Call gate (Intel)

A call gate in the Intel x86 architecture (specifically in protected mode and long mode) is a special descriptor used to transfer control from one privilege level (ring) to another. It acts as a protected entry point to a code segment residing at a different privilege level. Unlike a direct call which can only occur within the same privilege level, a call gate provides a controlled and secure mechanism to execute code at a more privileged level.

The call gate itself is stored in either the Global Descriptor Table (GDT) or the Local Descriptor Table (LDT). It contains the following essential information:

• Selector: The segment selector of the code segment that the call gate points to. This determines the actual code that will be executed at the target privilege level.
• Offset: The offset within the target code segment where execution will begin.
• Parameter Count: The number of stack words that will be copied from the caller's stack to the callee's stack. This allows the caller to pass arguments to the code running at the higher privilege level.
• Privilege Level: Specifies the privilege level (0-3) required to access the call gate. This ensures that only trusted code can initiate a privilege level change through this specific gate.

When a CALL instruction targets a call gate, the following sequence of events generally occurs:

1. Privilege Check: The processor verifies that the caller's current privilege level (CPL) is numerically greater than or equal to the privilege level required to access the call gate. This is crucial for security. If the check fails, a general protection fault (#GP) is raised.
2. Stack Switch: If the call gate transitions to a more privileged level, a stack switch occurs. The processor retrieves the appropriate stack segment and stack pointer from the Task State Segment (TSS) associated with the target privilege level. The original stack segment and stack pointer are saved.
3. Parameter Copying: The specified number of parameters are copied from the caller's stack to the new stack.
4. Control Transfer: The processor transfers control to the code segment and offset specified in the call gate.
5. Privilege Level Change: The CPL is updated to reflect the privilege level of the target code segment.

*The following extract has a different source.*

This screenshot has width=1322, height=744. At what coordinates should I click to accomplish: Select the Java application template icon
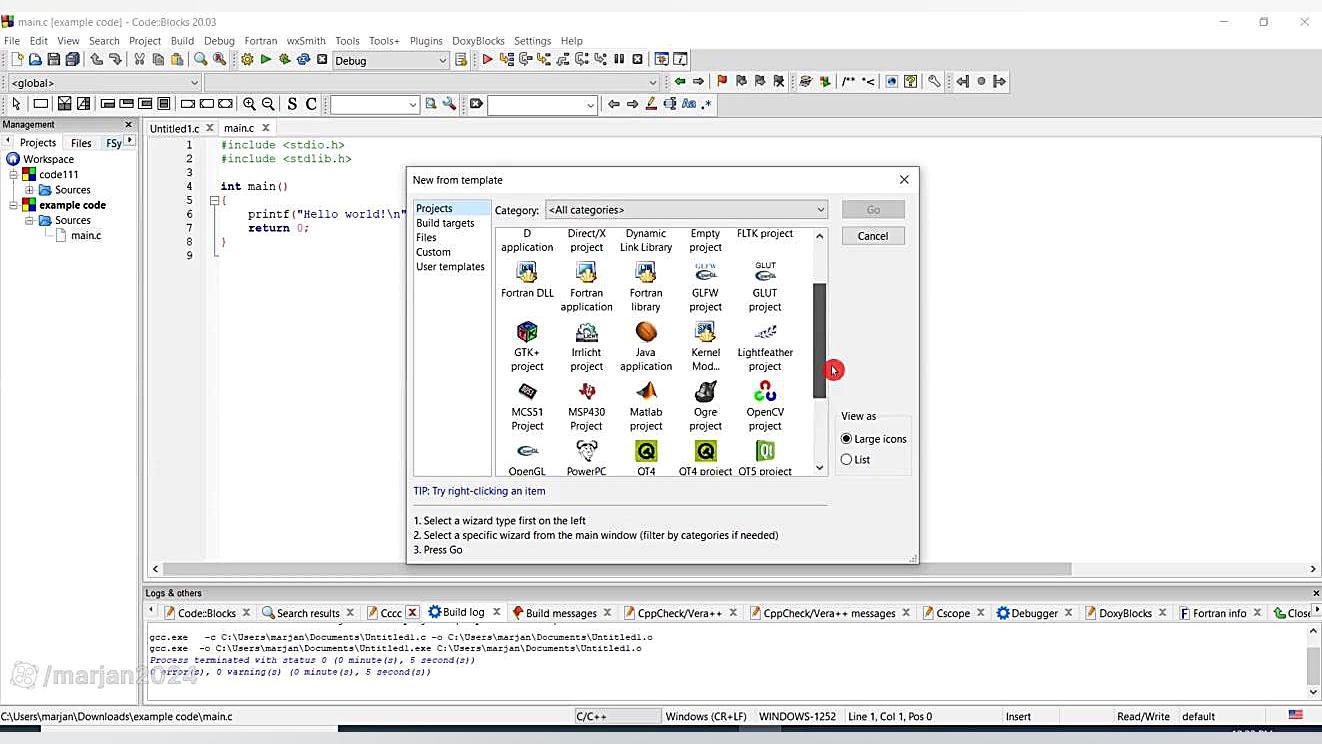[x=646, y=333]
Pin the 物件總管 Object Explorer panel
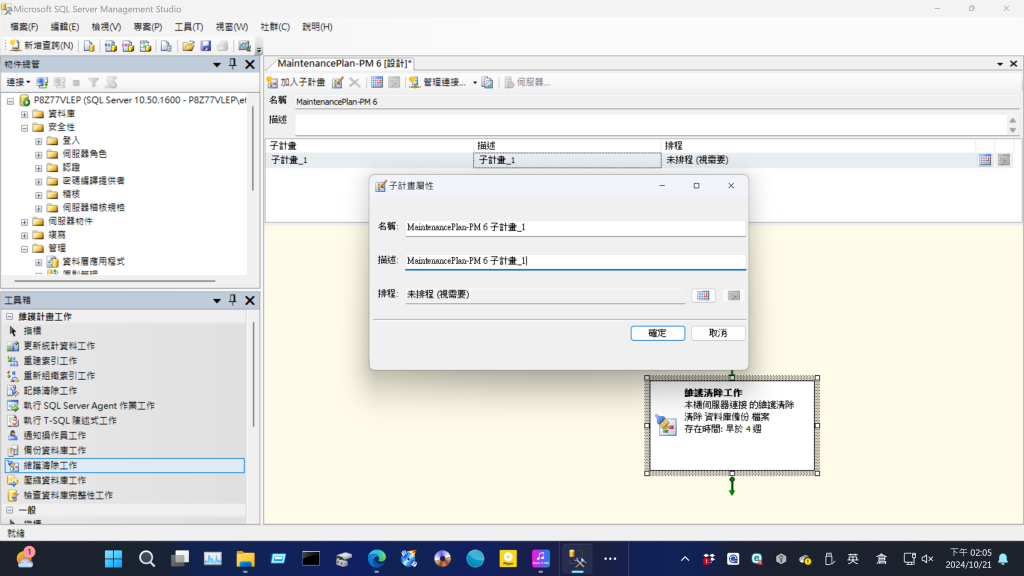This screenshot has width=1024, height=576. [x=233, y=64]
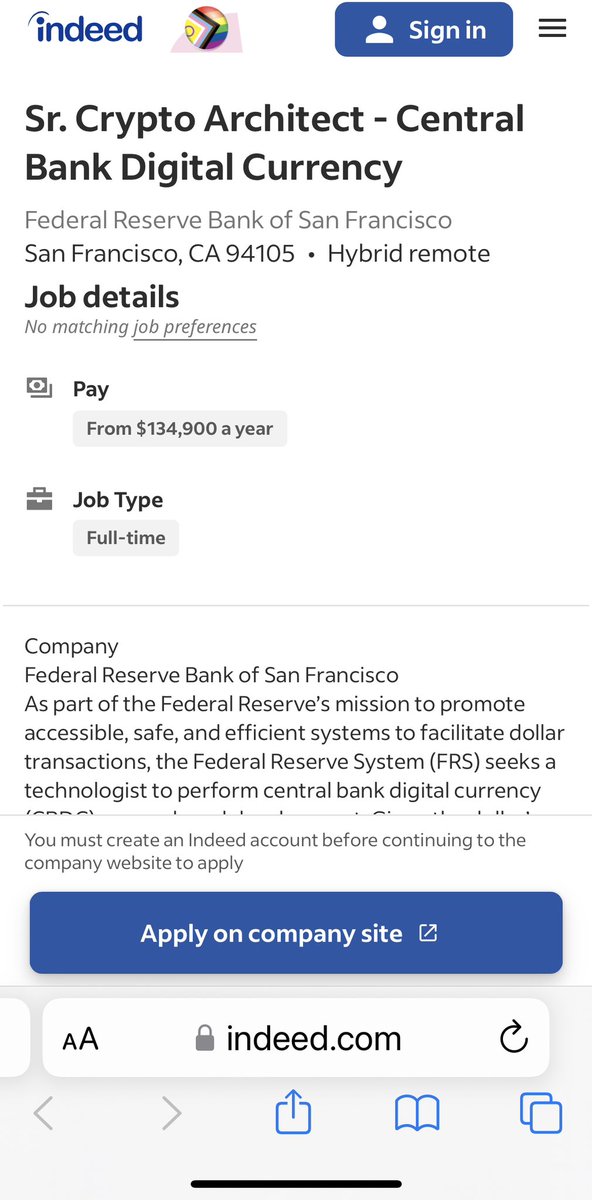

Call gates are a fundamental part of the Intel architecture's protection model and are used extensively in operating systems to implement system calls and other privileged operations. They allow user-mode applications to securely request services from the kernel, preventing direct access to protected resources and ensuring system stability. The use of call gates helps prevent malicious or erroneous user-level code from compromising the entire system. Upon returning from the call gate, the parameters are not automatically popped from the initial stack as the parameters are copied to the new stack, meaning a RET instruction with a pop value of the copied parameters needs to be done on the new stack for cleanup.